Stored data entries:
◇ ◇ ◇

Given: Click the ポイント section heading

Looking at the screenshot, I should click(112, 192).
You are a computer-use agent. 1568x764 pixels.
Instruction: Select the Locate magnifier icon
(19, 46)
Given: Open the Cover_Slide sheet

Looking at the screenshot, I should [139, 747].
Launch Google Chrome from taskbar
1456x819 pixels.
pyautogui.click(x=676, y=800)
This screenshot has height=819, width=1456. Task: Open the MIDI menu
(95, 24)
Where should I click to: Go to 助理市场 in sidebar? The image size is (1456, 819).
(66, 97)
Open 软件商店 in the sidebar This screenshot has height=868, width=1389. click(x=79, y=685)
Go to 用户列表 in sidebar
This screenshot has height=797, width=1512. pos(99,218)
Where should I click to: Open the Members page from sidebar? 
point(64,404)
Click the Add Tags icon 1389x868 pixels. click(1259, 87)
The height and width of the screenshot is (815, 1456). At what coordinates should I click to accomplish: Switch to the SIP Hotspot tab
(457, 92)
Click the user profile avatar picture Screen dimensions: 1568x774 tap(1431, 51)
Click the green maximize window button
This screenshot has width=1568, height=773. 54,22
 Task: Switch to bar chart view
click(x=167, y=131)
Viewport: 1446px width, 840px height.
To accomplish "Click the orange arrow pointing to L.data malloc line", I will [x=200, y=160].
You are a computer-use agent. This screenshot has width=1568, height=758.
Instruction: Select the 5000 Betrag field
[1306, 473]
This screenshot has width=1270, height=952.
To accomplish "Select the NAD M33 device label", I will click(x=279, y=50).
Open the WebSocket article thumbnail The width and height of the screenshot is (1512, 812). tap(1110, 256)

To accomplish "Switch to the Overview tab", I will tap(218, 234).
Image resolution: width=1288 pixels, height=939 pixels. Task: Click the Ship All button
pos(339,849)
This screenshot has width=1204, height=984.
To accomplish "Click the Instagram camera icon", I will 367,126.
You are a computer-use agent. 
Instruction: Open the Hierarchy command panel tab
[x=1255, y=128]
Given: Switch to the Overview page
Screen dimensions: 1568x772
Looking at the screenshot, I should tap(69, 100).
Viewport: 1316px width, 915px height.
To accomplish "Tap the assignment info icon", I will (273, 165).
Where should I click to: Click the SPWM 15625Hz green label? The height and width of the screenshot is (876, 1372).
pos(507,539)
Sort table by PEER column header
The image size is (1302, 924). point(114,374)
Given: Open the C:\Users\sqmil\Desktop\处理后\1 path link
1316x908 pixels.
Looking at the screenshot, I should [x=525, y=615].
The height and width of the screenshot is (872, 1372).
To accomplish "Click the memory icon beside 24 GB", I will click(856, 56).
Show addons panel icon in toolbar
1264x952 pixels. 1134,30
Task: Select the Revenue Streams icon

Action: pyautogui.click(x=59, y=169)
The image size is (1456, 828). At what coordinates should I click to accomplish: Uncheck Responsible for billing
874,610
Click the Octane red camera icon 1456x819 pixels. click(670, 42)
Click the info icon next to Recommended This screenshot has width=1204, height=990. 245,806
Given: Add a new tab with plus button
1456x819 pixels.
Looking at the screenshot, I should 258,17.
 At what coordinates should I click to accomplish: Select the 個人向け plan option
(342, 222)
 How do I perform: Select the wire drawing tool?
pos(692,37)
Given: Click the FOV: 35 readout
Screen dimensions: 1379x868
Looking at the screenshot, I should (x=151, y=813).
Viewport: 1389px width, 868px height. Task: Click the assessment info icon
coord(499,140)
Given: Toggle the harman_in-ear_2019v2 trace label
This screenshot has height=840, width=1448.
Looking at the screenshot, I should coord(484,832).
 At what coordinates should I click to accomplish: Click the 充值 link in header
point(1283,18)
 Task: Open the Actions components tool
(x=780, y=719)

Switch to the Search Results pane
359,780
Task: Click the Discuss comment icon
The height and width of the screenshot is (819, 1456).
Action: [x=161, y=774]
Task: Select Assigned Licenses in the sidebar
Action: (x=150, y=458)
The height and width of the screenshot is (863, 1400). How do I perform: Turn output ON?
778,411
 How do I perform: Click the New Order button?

◇ ◇ ◇

» Work order
Examine the records and pull out every line where the string "agent" occurs.

» Answer section
You are a computer-use agent. 1568x764 pixels.
You are a computer-use agent. This screenshot has width=1568, height=758.
You are a computer-use agent. 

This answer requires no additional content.